Budaya organisasi adalah pola asumsi dasar,nilai nilai, norma norma, standar standar perilaku, dan
pengharapan bersama yang dikembangkan oleh sekelompok orang dalam organisasi secara bersama
sama setelah sebelumnya dipelajari dan diyakini kebenarannya sebagai cara yang tepat dan benar untuk
menyelesaikan berbagai persoalan integrasi internal dan adaptasi eksternal sehingga perlu
disosialisasikan kepada anggota organisasi yang baru sebagai cara yang benar untuk berpersepsi,
berpikir, dan mengungkapkan perasaannya yang terkait dengan permasalahan - permasalahan
organisasi. Jadi budaya organisasi menjadi kepribadian kolektif yang mengikat seluruh anggota dan
berfungsi mengontrol perilaku individu maupun kelompok di dalam organisasi sebagai sebuah keluarga
besar agar selalumengarah kepada dan mencapai tujuan organisasi yang menjadi harapan bersama.

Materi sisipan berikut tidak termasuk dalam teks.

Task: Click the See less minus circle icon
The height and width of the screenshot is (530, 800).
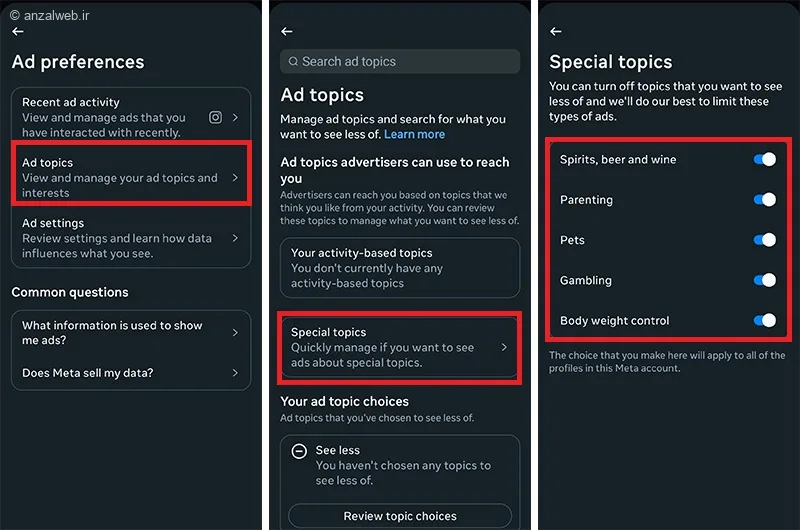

Suatu organisasi tidak akan dapat berkembang apabila tidak melakukan suatu perubahan.
Perkembangan organisasi berguna untuk adaptasi dengan lingkungan dengan merubah nilai dan struktur
organisasi, serta membuat cara kerja suatu lembaga menjadi lebih sistematis dan efisien.

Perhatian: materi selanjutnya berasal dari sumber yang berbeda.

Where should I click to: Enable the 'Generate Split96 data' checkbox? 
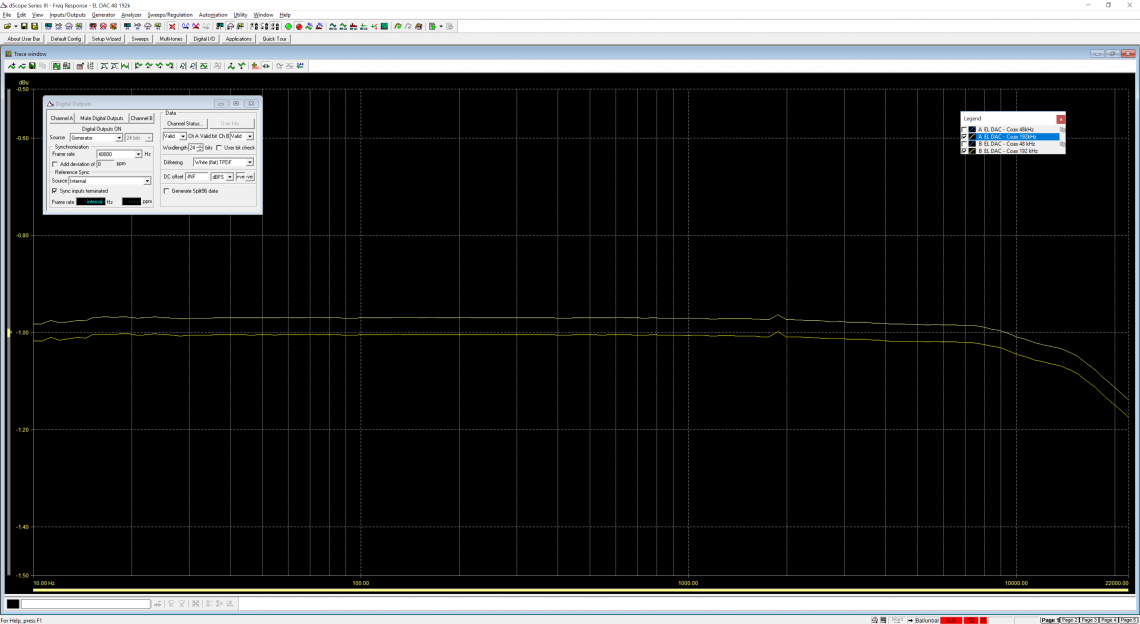pyautogui.click(x=166, y=191)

Perubahan selalu terjadi, disadari atau tidak. Begitu pula halnya dengan organisasi. Organisasi hanya
dapat bertahan jika dapat melakukan perubahan. Setiap perubahan lingkungan yang terjadi harus
dicermati karena keefektifan suatu organisasi tergantung pada sejauhmana organisasi dapat
menyesuaikan diri dengan perubahan tersebut. Untuk memahami perubahan organisasi secara teoretis,
ada beberapa definisi dan konsep para ilmuan. Michel Beer (2000) menyatakan berubah itu adalah
memilih tindakan yang berbeda dari sebelumnya, perbedaan itulah yang menghasilkan suatu
perubahan. Jika pilihan hasilnya sama dengan yang sebelumnya berarti akan memperkuat status quo
yang ada. Selanjutnya Winardi (2005) menyatakan, bahwa perubahan organisasi adalah tindakan
beralihnya sesuatu organisasi dari kondisi yang berlaku kini menuju ke kondisi masa yang akan dating
menurut yang di inginkan guna meningkatkan efektivitasnya.